Em uma demanda consumerista versando sobre pane elétrica em automóvel, o juiz proferiu a seguinte decisão: “1. Primeiramente, inverto o ônus da prova em favor do consumidor, por considerar liminarmente provada sua vulnerabilidade técnica; 2. Indefiro, contudo, a tutela antecipada para a imediata disponibilização do veículo reserva. Afinal, se por um lado a providência é irreversível, não há dano irreparável a considerar, na medida em que todos os prejuízos indicados na inicial são plenamente componíveis ao final, se evidenciada a razão do autor”. Nesse caso, à luz exclusivamente do Código de Defesa do Consumidor, é correto afirmar que o magistrado:
- A)acertou em ambos os itens;
Incorreta: a inversão foi aceitável, mas o indeferimento da tutela contrariou a primazia da tutela específica.

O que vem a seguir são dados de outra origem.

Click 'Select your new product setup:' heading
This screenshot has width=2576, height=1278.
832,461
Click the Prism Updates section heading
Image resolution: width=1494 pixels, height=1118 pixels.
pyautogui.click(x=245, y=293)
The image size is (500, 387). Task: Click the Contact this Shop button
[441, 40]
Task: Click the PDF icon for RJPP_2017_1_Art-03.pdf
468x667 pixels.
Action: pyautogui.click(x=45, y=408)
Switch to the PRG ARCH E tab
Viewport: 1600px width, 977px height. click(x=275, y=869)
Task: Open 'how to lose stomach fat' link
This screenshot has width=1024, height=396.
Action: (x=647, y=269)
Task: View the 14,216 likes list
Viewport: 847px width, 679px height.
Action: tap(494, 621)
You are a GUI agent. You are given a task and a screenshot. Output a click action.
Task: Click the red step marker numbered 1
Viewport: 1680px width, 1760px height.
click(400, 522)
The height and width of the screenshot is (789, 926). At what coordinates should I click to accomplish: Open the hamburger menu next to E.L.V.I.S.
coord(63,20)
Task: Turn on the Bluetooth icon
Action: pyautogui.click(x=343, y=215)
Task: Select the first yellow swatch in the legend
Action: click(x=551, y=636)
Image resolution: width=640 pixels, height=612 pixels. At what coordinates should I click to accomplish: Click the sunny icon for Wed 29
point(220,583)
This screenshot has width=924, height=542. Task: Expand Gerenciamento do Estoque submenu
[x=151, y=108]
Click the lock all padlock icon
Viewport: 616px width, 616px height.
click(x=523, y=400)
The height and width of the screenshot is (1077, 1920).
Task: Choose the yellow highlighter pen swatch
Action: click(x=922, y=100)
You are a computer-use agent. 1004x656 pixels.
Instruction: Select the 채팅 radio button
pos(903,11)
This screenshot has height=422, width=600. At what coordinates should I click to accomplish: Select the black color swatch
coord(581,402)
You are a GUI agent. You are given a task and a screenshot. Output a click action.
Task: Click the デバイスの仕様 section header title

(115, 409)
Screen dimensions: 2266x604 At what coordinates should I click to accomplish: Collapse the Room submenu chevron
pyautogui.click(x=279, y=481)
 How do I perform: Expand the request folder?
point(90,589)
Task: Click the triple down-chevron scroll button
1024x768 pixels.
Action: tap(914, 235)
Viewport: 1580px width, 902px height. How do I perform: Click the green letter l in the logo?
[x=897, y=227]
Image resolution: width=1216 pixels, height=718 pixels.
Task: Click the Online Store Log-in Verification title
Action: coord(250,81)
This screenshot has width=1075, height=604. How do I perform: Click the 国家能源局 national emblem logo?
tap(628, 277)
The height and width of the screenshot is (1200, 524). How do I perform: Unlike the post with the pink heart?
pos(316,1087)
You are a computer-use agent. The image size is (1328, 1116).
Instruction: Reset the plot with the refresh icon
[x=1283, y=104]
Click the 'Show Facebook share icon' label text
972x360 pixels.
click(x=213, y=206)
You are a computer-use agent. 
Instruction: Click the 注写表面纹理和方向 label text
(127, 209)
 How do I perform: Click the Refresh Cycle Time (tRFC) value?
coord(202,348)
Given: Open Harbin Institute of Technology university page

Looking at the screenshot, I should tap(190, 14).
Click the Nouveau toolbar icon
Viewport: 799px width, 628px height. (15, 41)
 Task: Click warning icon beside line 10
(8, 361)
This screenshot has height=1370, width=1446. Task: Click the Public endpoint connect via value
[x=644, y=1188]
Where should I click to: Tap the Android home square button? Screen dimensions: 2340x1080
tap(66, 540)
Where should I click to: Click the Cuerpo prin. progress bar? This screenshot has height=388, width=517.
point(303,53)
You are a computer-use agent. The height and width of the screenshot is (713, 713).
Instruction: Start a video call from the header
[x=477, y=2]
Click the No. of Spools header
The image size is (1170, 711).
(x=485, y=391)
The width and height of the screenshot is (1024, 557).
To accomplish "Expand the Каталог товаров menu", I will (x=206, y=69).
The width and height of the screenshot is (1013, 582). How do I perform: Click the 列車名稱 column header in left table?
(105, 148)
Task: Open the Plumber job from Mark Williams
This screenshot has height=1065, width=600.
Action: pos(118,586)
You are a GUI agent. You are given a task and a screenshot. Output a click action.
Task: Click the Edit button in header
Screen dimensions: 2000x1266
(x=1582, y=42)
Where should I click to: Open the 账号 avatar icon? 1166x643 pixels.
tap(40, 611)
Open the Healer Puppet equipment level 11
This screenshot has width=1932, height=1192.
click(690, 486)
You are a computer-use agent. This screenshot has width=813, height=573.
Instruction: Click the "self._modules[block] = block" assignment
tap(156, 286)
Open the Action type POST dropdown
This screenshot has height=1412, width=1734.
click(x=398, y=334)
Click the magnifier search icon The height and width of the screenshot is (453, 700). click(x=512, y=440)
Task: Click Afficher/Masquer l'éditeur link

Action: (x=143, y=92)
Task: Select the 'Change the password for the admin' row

- B)equivocou-se apenas no primeiro item, porque, para inversão do ônus da prova, a par da vulnerabilidade técnica, é necessário que se comprove também a verossimilhança das alegações;
Incorreta: os requisitos do art. 6º, VIII, são alternativos, não cumulativos.
- C)equivocou-se apenas no segundo item, diante da primazia da tutela específica;
Correta: o erro está no segundo item, pois o CDC privilegia a tutela específica da obrigação.
- D)equivocou-se apenas no primeiro item, porque, embora os requisitos sejam alternativos (vulnerabilidade ou verossimilhança), não poderia ter decretado a inversão do ônus da prova liminarmente;
Incorreta: a inversão pode ser determinada em momento inicial, desde que preservado o contraditório.
- E)equivocou-se em ambos os itens.
Incorreta: não houve erro em ambos os itens.
Gabarito: C
No CDC, a inversão do ônus da prova pode se apoiar em hipossuficiência técnica; já a tutela específica do art. 84 tem primazia quando assegura resultado prático equivalente ao adimplemento.